(Selected passage begins)
Marcel Salikhov, President of the Institute gave an interview to the Institute for Fuel and Energy Complex’s Technologies Development about the prospective development of the world energy and oil market.
In September, oil prices for the first time since April showed a decrease by the end of the month. From levels above $ 45 per barrel of Brent, they rolled back to the range of $ 39- $ 41. At the same time, the market stopped perceiving OPEC / OPEC ++ signals, news about shale oil production in the United States. Even the message about Donald Trump's recovery from the coronavirus was accounted within one day. The Institute for Fuel and Energy Complex’s Technologies Development conducted a survey of experts to find out, how they estimate the oil market in the short and long term.
“It seems to me, that decarbonisation is a long-term focus, and many energy companies will gradually take this factor into account in their long-term strategies”, noted Marsel Salikhov, member of the Expert Council of the Institute for Fuel and Energy Complex’s Technologies Development.
- What is your forecast for the barrel price at the end of 2020?
Our baseline scenario at the end of 2020 is $ 45 per barrel for Brent crude. The main current uncertainties are the strength and spread of the second wave of coronavirus, the presidential elections in the United States, certain specific factors of the oil market (introduction of new US sanctions, sustainability of the recovery in Libya, discipline of the OPEC+ deal participants). Any combination of these factors may lead to enough strong decline in prices, however, continuing decline in oil reserves testifies in favor of the optimistic scenario. Production growth in non-OPEC countries, primarily Brazil, Canada and the United States, remains quite modest. Therefore, we believe that in Q4 there will be a slight increase in oil prices.
- Whether do you have the impression that the potential of the OPEC ++ deal is exhausted, the agreements of which are being observed ever worse?
Over time, the discipline of meeting the terms of production cuts gradually decreases - this is a natural process. As oil prices remain at relatively comfortable levels, many participants begin to think that some excess of production over the agreed levels does not pose a particular threat. The problem for the OPEC + deal is that there are no institutional mechanisms for monitoring the implementation of the agreement. The OPEC + Monitoring Committee is trying to formulate an implementation mechanism. It consists in the fact that the participating countries undertake to "compensate" for the excess of the production level over the agreed level in the following months. Thus, the participants undertake to guarantee a certain long-term level of oil supply to the world market, even with possible monthly fluctuations. However, the effectiveness of this mechanism will be obviouse in time.
(Selected passage ends)
(Dataset entries begins)
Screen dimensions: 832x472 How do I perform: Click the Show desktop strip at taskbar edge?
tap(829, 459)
(Dataset entries ends)
(Dataset entries begins)
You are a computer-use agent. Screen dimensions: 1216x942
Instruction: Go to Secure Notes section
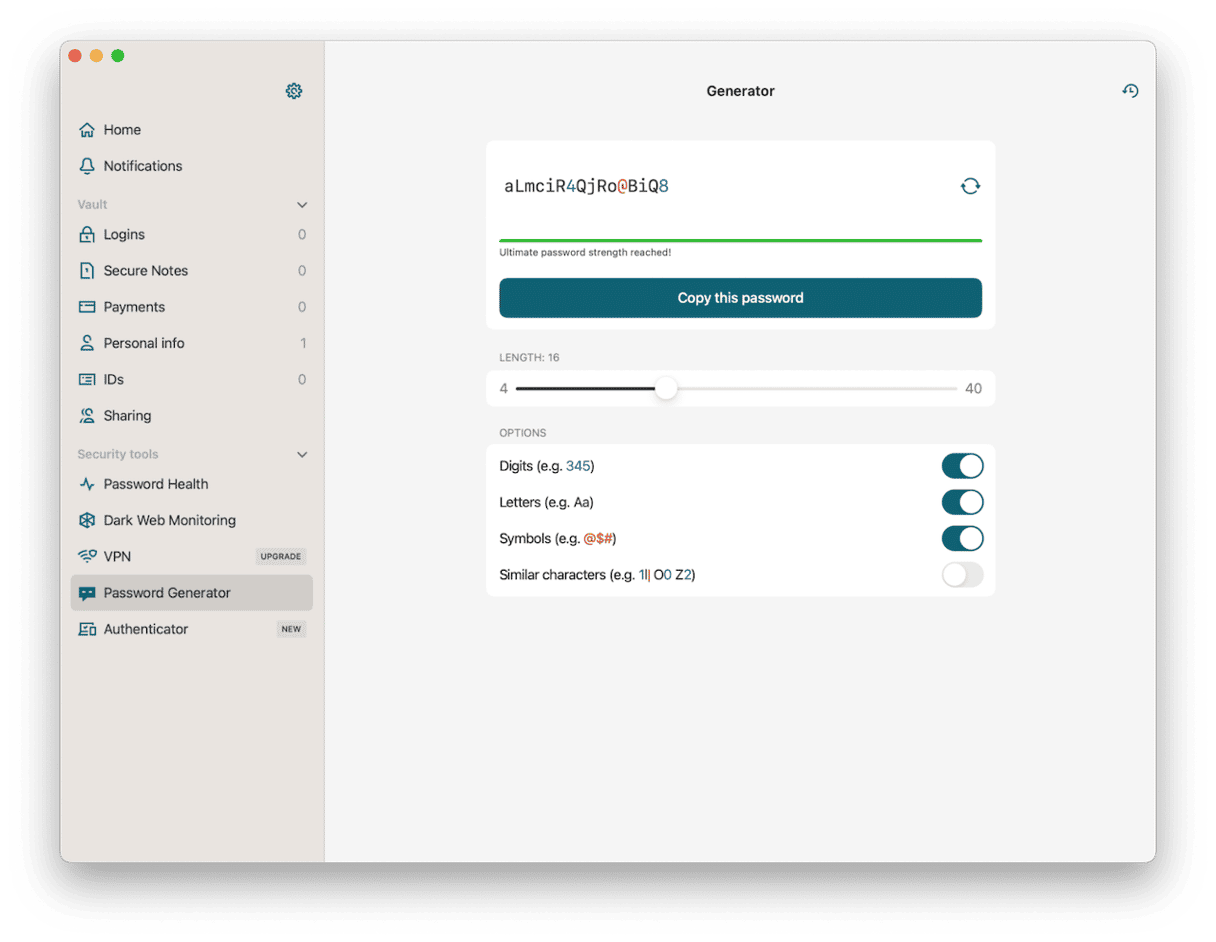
(Dataset entries ends)
■ Your goal
Continue the interview on the oil market and the OPEC+ deal, starting right after its last sentence.

■ Result for this task
- Lately, there have been many forecasts about approaching the end of the oil world. BP claims that the consumption peak already was passed in 2019. Total has appointed it for 2030. Which of them is closer to the truth and how is the world ready to abandon oil?
Marcel Salikhov: Indeed, the BP's rather radical forecast is widely discussed. Many large oil and gas companies, especially European ones, have announced that they are planning to change their investment strategies quite dramatically in favor of developing low-carb businesses. American companies are more likely to plan that the international climate agenda can be softened, therefore they are not planning a radical change in strategy. However, for American companies, a lot will depend on who wins the election - Trump or Biden. A victory for Biden, who has set the climate and environmental agenda as his priorities, could mean a rather significant deterioration in conditions for oil and gas companies.
It seems to me, that the focus on decarbonisation is long-term, and many energy companies will gradually take this factor into account in their long-term strategies. Pressure from investors, state and society will also affect. However, this applies to developed countries to a greater extent. There is great potential for oil demand growth in developing countries. Therefore, BP's forecast that demand peaked last year is too radical. In this comparison, the position indicated in the Total’s forecast is closer to me.